お昼前には関西支部から持って来た仕事に目処がついた。
「三鷹君ありがとう。これで女子会も週末も気兼ねなく楽しめそう」
「いえ、少しでも役に立てて良かったです。週明けはkeywordの仕事だけですか?」
「残念ながら、月曜日に次の案件を送るって連絡が来てるから、keywordは受け渡しまでみんなにお任せかな」
「俺はさすがに月曜日からは現場に顔を出さないと……」
「そうね。

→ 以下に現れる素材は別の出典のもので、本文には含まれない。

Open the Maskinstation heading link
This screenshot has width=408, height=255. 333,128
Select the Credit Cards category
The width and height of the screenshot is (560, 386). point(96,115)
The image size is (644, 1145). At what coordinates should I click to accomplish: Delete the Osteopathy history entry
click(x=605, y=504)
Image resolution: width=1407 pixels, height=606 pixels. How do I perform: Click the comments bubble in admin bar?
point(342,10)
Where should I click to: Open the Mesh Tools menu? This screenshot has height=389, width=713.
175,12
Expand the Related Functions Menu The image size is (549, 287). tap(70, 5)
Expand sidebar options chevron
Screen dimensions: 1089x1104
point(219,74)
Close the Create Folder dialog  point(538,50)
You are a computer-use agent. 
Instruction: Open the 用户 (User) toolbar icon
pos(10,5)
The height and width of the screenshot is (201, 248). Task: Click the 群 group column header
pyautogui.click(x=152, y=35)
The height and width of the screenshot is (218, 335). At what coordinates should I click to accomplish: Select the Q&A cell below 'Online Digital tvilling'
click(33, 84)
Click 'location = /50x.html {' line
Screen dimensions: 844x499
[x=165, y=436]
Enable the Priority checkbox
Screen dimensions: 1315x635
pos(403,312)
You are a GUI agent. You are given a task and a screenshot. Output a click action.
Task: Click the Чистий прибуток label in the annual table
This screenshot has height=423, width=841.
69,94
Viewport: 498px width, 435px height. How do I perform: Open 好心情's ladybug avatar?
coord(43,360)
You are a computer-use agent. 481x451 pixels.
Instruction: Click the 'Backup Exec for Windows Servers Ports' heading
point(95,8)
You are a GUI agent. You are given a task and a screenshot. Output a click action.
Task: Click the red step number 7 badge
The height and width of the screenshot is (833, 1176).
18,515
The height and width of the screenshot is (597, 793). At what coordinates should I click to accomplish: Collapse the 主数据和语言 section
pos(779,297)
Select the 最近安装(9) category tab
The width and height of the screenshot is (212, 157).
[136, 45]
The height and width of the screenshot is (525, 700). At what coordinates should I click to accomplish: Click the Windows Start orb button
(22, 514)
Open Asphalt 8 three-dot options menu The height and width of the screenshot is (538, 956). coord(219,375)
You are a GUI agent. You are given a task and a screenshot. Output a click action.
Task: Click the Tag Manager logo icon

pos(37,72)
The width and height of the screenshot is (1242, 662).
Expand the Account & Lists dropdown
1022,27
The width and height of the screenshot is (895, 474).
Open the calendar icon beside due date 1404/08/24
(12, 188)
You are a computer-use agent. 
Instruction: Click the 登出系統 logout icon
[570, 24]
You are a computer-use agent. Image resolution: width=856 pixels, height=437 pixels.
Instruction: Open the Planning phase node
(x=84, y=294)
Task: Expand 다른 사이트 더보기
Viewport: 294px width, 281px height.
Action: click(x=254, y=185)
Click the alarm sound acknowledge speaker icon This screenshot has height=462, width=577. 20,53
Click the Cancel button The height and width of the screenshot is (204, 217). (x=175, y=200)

現場の方よろしく。皆さんとしっかり話して色々教わってきて。関西支部の案件は多分急ぎじゃ無いはずだから」
「わかりました。しっかり勉強してきます」
「さあ、コーヒーでも淹れるか」
立ち上がると、すぐに三鷹君が
「俺が……」
と威勢よく立ち上がった。
「ユミちゃんか中村君から聞いてない?」
「……聞いてます」
見事なまでのがっかり感。さっきまでの勢いが一気に無くなる。
「そう。なら、邪魔しないなら手伝っていいわよ?」
「は……い」
また大きな声で返事をしかけて、さすがに思い出してトーンを抑える。こちらの返事ひとつで、落ち込んだり喜んだり、顔にも態度にも出過ぎだ。この間の助言は効果なかったようだ。
「顔に出過ぎ」
「そんなすぐに直せるわけないやん。しかもチーフ相手やのに」
「はいはい。手伝うの?手伝わないの?」
「……手伝います」
確かに、可愛いかもしれない。こんな反応されたら。若いなあ。
「マグ準備しておいて。コーヒーは私がするから」
「はい」
コーヒー豆をセットしながら、三鷹君が考えながらマグを分けるのを横目で眺める。
「それはPチームじゃないよ、Rチーム。佐伯君の」
「あー、そうでした。派遣の鈴木さんのと似てるんですよね」
「ホントだ。佐伯君の柄を覚えてるから、似てるとか気にしてなかったわ」
たくさんのマグを一気に覚えるのは、増える度にそれぞれのマグを覚えていったのとはわけが違う。
「よく覚えたよね。それ以外間違ってないよ」
「これも仕事ですから」
「まじめね。疲れない?何にでもすぐ反応するし」
「チーフもよくみんなの事見てますよね。良くそれ言われるんですけど、この短期間で言われたのは初です」
やっぱり良く言われるんだ、と思わず苦笑する。
「みんな遠慮してよっぽど仲良くなるまで言わないだけよ。私は良くも悪くも遠慮ってないらしいから」
ハーフだと言うことを知れば、大概の人に納得される。大学の友人に言わせると、私には日本人の奥ゆかしさというものが欠けているらしい。
「なあ佐伯、あれちょっといい感じなんじゃないの」
「そういう風に見るからそう見えるだけで、Kチーフは誰にでもあんな感じじゃないっすか?大里チーフそんなにあの二人くっつけたいんすか?」
かなり呆れた顔で佐伯君がそう言うと、ちょうど隣の部屋から出てきてた悠香チーフが、
「Kチーフにその気が無いんだから無理よ」
とバッサリ言い置いて、コーヒーを作る二人の方へ行く。
「アイツも少しは遠慮しろよな」
「遠慮してるとウチのチームのコーヒー無は」
「それは困る。佐伯よろしく」
佐伯君が大きな溜息を吐きながらコーヒーコーナーへ向かった。